Hurricane Ian's near miss seems to have pushed us into our fall fishing season as temperatures post storm were definitely lower and have stayed there...today 76 degrees. With bait schools off the beach increasing, the mackerel have now made an appearance and with a little luck, the kingfish won't be too far behind. Small to medium whitebait are now abundant, so filling the live well shouldn't be too difficult a task. A livewell ,teaming with pilchards, is an essential ingredient for success when fishing near shore hard bottom spots. Chumming aggressively will bring mackerel and other species, such as bonita, barracuda, shark and maybe a stray cobia around the boat and can also make the usually cautious mangrove snapper much more willing to bite.  The beauty of this time of year is that it is possible to catch snook and redfish as well as a half dozen near shore species on the same Tampa Fishing Charter.

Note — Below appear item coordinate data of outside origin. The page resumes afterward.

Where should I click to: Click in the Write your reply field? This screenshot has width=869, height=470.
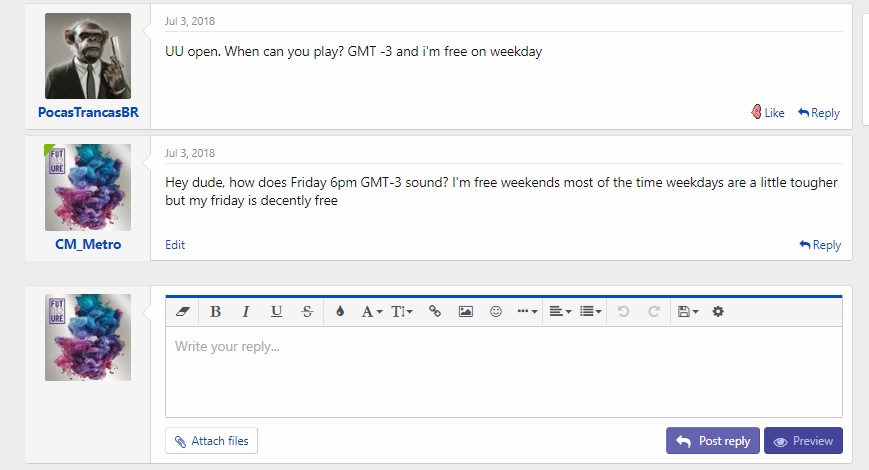click(x=504, y=371)
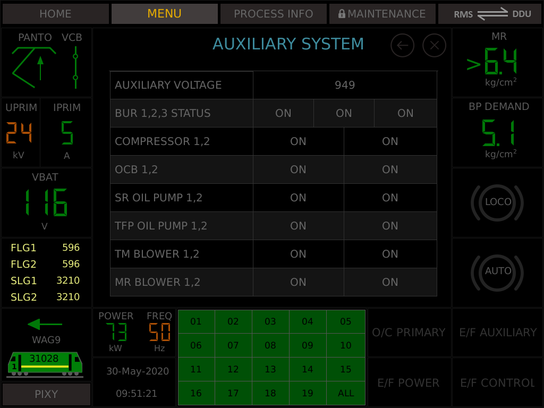Click the O/C PRIMARY fault button
The image size is (544, 408).
pos(409,332)
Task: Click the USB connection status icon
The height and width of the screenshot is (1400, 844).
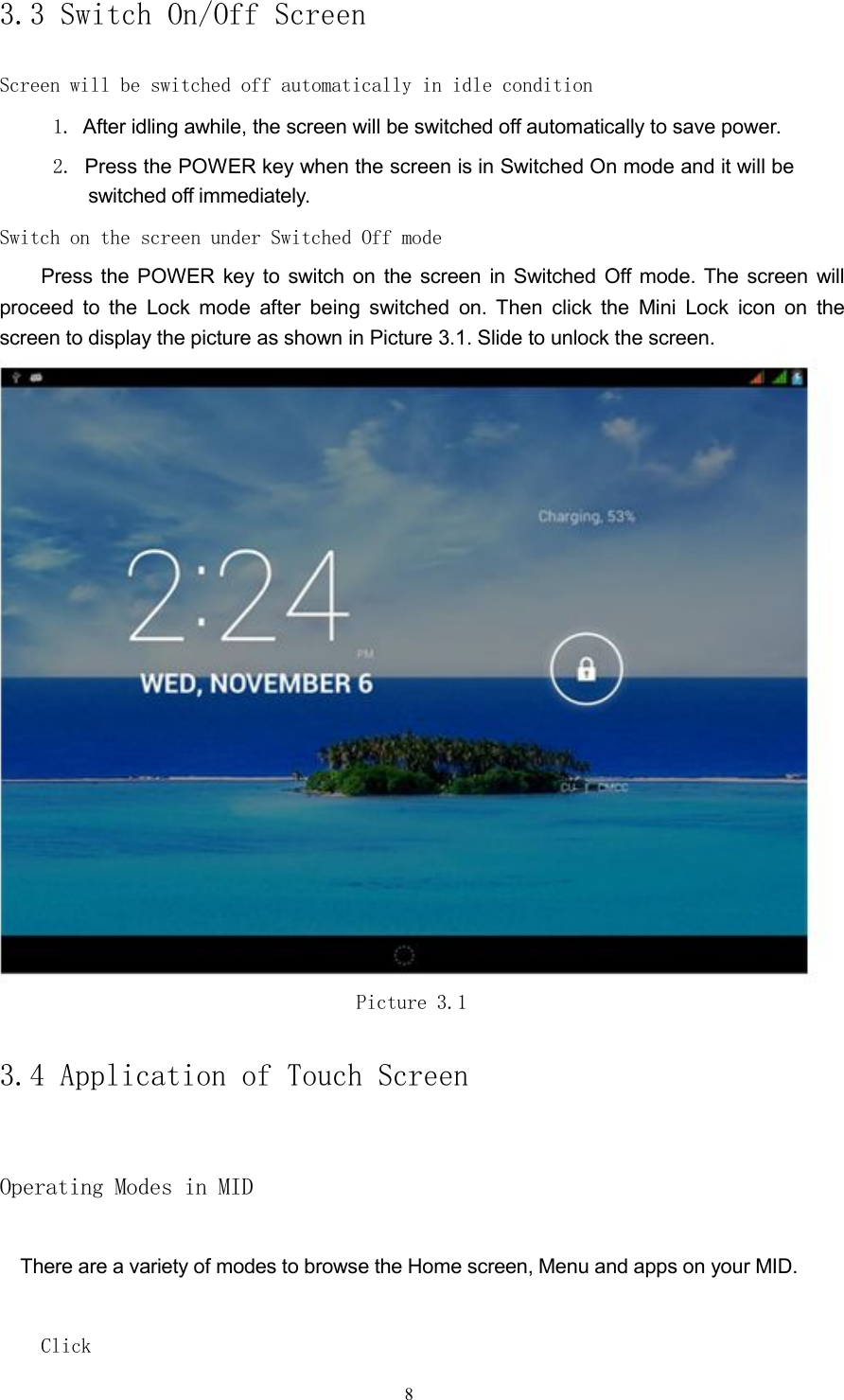Action: tap(14, 376)
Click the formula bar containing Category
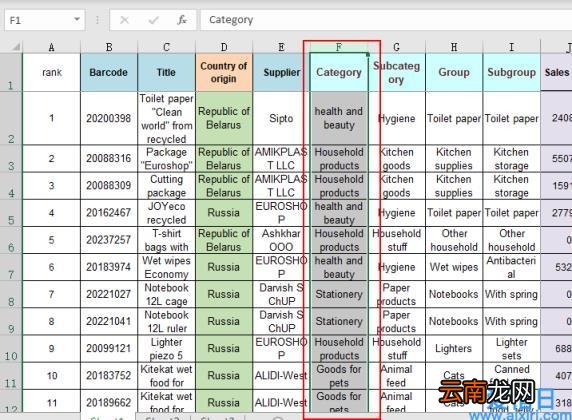Image resolution: width=572 pixels, height=420 pixels. click(386, 20)

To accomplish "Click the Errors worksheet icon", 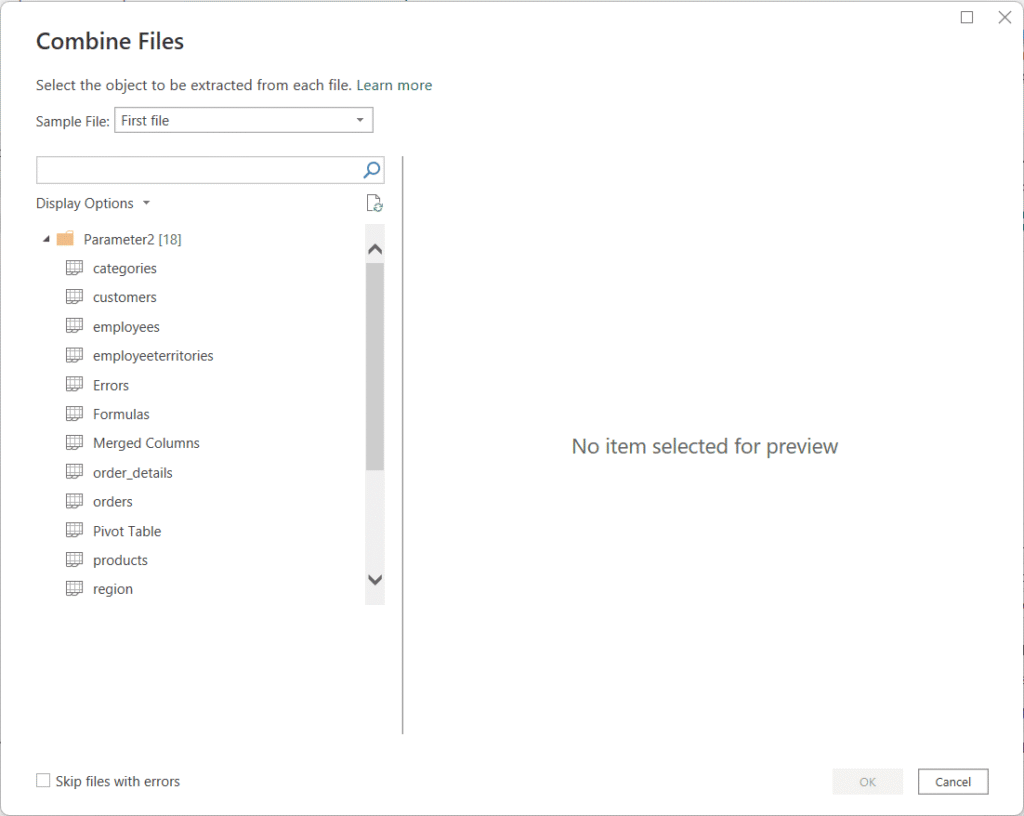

Near Shore Reef Fishing in Clearwater

Inshore, cooler temperatures should also positively affect the fishing.  Snook will move to interior bays and bayous, spoil islands and onto flats inside the intercostal islands until winter's cold ultimately pushes them out. Although catching a trophy fish is a much more difficult task post spawn, larger fish can still be caught occasionally, and pockets of small to medium fish can provide great entertainment in backwater locations. Free-lining pilchards along mangrove shorelines can lead to aggressive strikes and some great acrobatics from these below slot fish.

Big Snook and Redfish

For another month or so, daytime high tides will remain strong enough to track down redfish along mangrove shorelines and oyster bars. As these tides weaken, fishing into mullet schools on productive flats will become an effective method. Recreational docks are another option. Cut baits (pinfish, ladyfish, mullet) and small live pinfish are good bait choices. Want to catch a really large redfish? Set up off the  mitigation reefs south of Clearwater, chum aggressively and put out a four or five inch pinfish. You may not catch a lot of redfish, but you could catch your biggest redfish ever...and there are always other species swimming around down there. 

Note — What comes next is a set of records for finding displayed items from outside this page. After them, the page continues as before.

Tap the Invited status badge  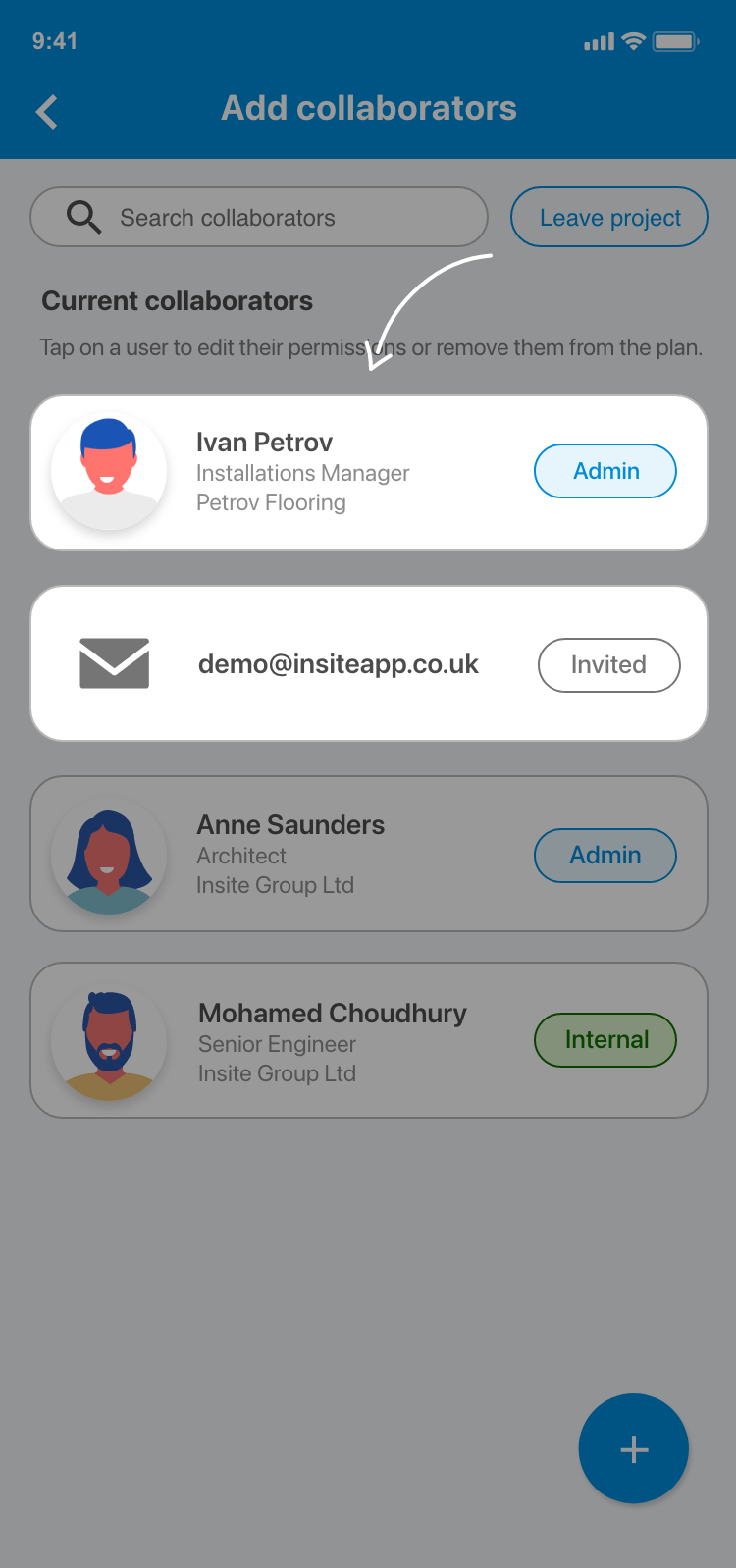(x=608, y=665)
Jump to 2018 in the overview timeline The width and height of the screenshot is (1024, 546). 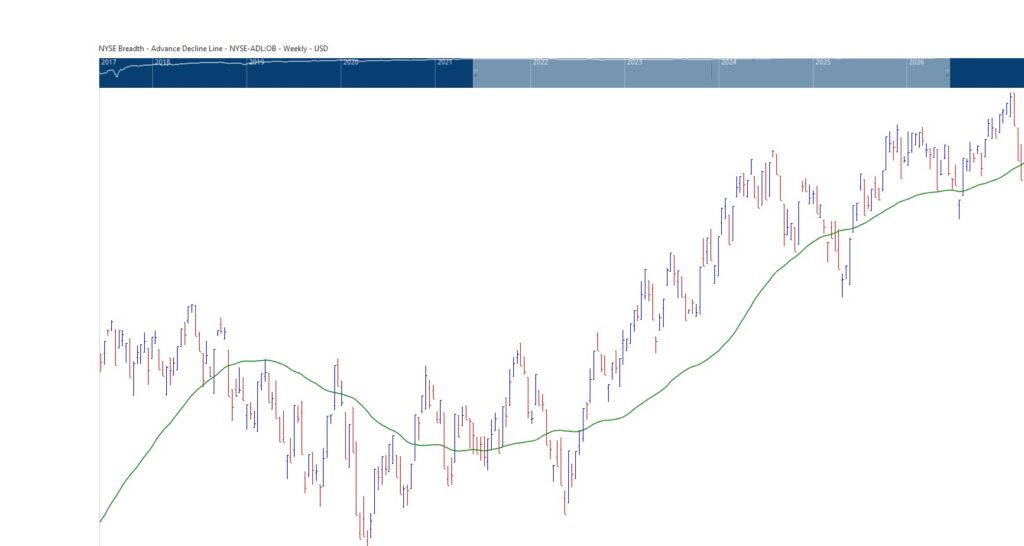pos(162,62)
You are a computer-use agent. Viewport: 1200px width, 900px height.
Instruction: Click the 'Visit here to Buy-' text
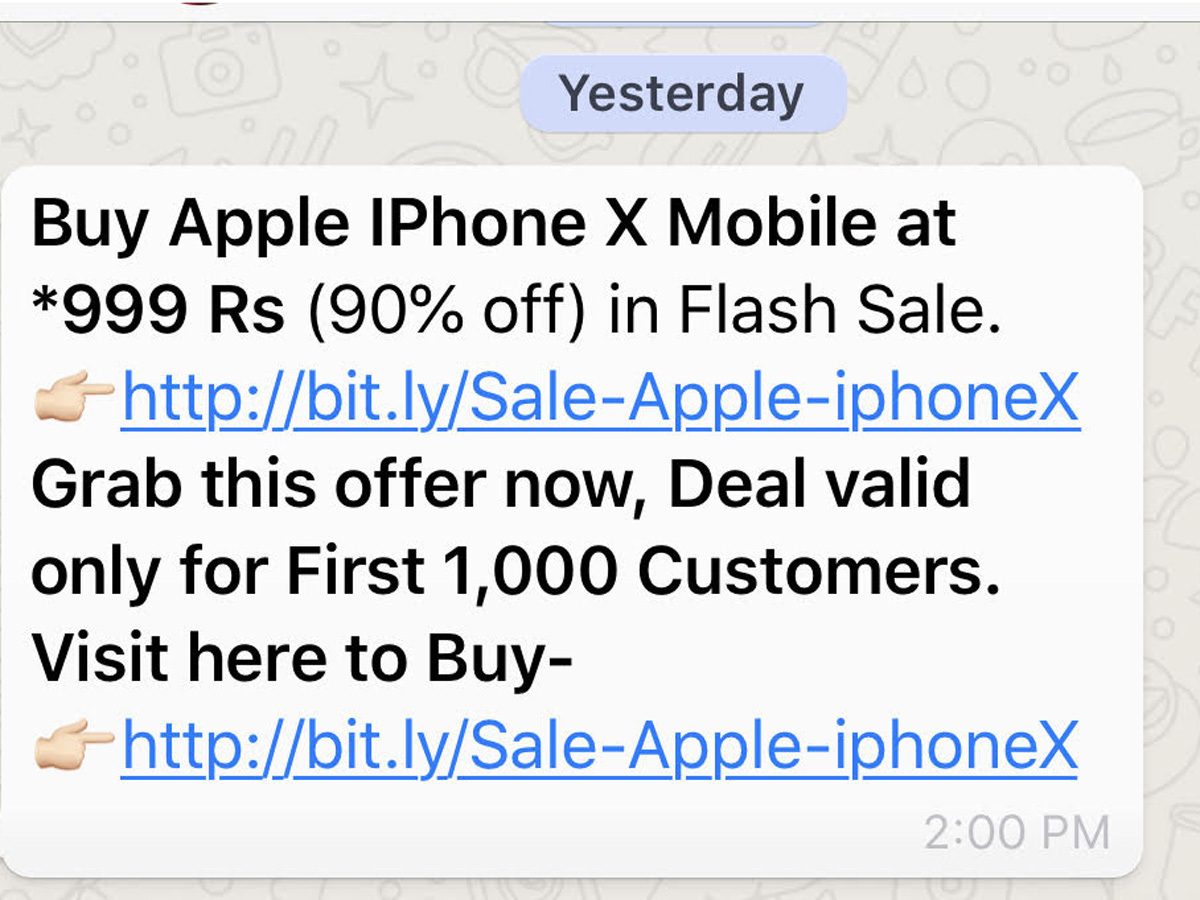click(x=302, y=660)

Large seatrout should be returning around Thanksgiving, if they are on schedule.  Last year, these winter fish did start to arrive then, but not in the usual numbers...finally showing up solid in January. Kingfish were also strangely absent last fall, but should appear, hopefully in the next few weeks. Whatever the case, there will be numerous species available over the next month to keep anglers lines' tight. Good luck and good fishing.